- 提示文:
┏━━

相続税

不動産評価額

素人でもわかる不動産評価額の出し方と相続税額の抑え方

家や土地を相続する際、一体どのくらいの相続税がかかるものか、厳密にではなくても大体の金額をざっくりと知ることのできる方法をお伝えします。実際にはいろいろと細かい規定があったりするので、この計算でそのまま申告することはできませんが、一応の目安にはなるでしょう。

 

土地の評価額の出し方

土地の価値は一定ではなく、その時の時価で計算することになっています。

では、その時価はどうやって計算するのでしょうか?

土地の相続税財産評価基準に基づく相続税評価の方法には、路線価方式倍率方式という2つの方法があります。

 

路線価方式

路線価方式とは、路線価が定められている地域の評価方法です。路線価とは、国税庁から毎年7月1日に公表されるもので、道路(路線)に面する標準的な宅地の1平方メートル当たりの価額を千円単位で表示されており、冊子にもなっています。道路は公道とは限らず、私道の場合もあります。

路線価方式を用いた土地(更地または自用の宅地)の相続税評価額は、簡単に言えば次の計算式で求められます。

(更地または自用の宅地の)相続税評価額 = 路線価 × 土地の面積

実際には、路線価の単価がそのまま適用されるのではなく、角地であるとか不整地であるなど、その土地の形状等に応じた奥行価格補正率などの各種補正率を用いて路線価を補正したのちに、土地の面積がかけられますので、そう単純ではありません。

また、この時に用いられる土地の面積は、例外もありますが基本的には登記簿の面積ですが、登記簿上の面積そのものが自宅の土地の面積を完全に反映していない場合もあるので注意が必要です。

倍率方式

都内の土地や比較的大きい都市の土地の場合には、路線価が定められていますが、田舎のほうの土地には路線価が定められていません。その場合に用いられるのが倍率方式です。

倍率方式を用いた土地の相続税評価額は、その土地の固定資産税評価額に国税庁が予め地域の実態に応じて定めた倍率を乗じて計算します

 

建物の評価額の出し方

建物の相続税評価額は固定資産税評価額に1.0を乗じて計算します。

┗━━

- 練習課題:
1 – 提示文のうち「土地の評価額の出し方」から「建物の評価額の出し方」までにある見出しを、現れる順にすべて挙げよ。
2 – 不動産の相続税評価を説明した提示文を、最後の一文の後から書き継げ。
データは参照しなくてよい。

- データ一覧:
┏━━

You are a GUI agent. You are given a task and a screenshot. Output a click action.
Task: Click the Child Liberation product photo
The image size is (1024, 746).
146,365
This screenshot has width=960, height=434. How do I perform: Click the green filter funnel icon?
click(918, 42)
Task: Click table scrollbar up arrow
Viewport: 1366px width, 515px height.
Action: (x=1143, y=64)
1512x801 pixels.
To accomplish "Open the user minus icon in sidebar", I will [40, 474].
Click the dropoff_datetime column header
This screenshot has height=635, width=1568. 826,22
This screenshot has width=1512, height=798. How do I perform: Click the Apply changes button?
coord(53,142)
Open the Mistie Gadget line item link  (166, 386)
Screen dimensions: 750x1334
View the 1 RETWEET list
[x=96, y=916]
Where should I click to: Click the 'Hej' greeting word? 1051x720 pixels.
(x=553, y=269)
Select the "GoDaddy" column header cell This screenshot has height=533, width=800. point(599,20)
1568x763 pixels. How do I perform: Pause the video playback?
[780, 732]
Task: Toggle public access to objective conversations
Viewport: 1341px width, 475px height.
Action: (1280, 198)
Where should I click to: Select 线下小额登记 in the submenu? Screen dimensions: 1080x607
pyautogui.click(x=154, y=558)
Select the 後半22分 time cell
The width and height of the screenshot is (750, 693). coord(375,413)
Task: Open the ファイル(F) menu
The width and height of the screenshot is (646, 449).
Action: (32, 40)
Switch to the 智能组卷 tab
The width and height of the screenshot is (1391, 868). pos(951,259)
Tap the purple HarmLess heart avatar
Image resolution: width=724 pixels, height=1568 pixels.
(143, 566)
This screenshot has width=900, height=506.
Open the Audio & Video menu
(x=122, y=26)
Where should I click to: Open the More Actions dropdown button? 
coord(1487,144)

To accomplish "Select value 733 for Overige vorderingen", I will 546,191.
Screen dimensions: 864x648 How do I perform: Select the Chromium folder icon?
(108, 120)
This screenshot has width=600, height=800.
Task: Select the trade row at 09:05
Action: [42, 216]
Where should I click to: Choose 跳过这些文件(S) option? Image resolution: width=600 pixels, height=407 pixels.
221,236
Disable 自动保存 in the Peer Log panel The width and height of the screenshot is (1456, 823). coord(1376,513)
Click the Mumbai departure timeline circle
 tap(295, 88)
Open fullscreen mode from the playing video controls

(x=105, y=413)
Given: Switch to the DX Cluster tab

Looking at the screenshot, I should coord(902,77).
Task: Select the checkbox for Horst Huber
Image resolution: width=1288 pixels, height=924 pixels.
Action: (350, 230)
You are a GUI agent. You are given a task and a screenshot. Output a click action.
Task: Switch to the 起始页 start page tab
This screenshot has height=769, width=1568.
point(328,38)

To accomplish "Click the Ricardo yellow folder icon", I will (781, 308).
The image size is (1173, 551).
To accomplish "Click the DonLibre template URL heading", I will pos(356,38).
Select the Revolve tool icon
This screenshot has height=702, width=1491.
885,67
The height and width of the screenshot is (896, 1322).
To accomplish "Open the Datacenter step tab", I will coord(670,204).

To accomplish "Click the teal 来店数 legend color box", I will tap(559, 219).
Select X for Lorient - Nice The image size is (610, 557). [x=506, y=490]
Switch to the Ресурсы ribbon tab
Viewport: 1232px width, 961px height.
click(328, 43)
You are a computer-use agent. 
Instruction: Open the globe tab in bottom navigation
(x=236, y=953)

┗━━

- 解答一覧:
1 –
土地の評価額の出し方
路線価方式
倍率方式
建物の評価額の出し方

2 –
固定資産税評価額は、家や土地を持っている場合、毎年春ごろ役所から届く固定資産税の納税通知書で確認できますが、他にも、家や土地のある市町村(東京23区は都税事務所)の役所で固定資産税台帳を閲覧したり、固定資産税評価証明書を取り寄せたりして調べることもできます。なお、そこには、土地の評価額も記載されていますが、それは倍率方式の場合においては倍率の元となる価格です。

固定資産税評価額は、原則として3年周期で計算されます。

 

マンションの場合の評価額

戸建ての場合は、上述の土地と建物それぞれの評価額を合わせた額が全体の評価額となりますが、マンションの場合はまた違った話となってきます。

分譲マンションの一室を所有している場合、建物は評価額の価額でよいのですが、土地の評価額はマンションの敷地の現在の価額に持分の割合をかけて算出したものになります。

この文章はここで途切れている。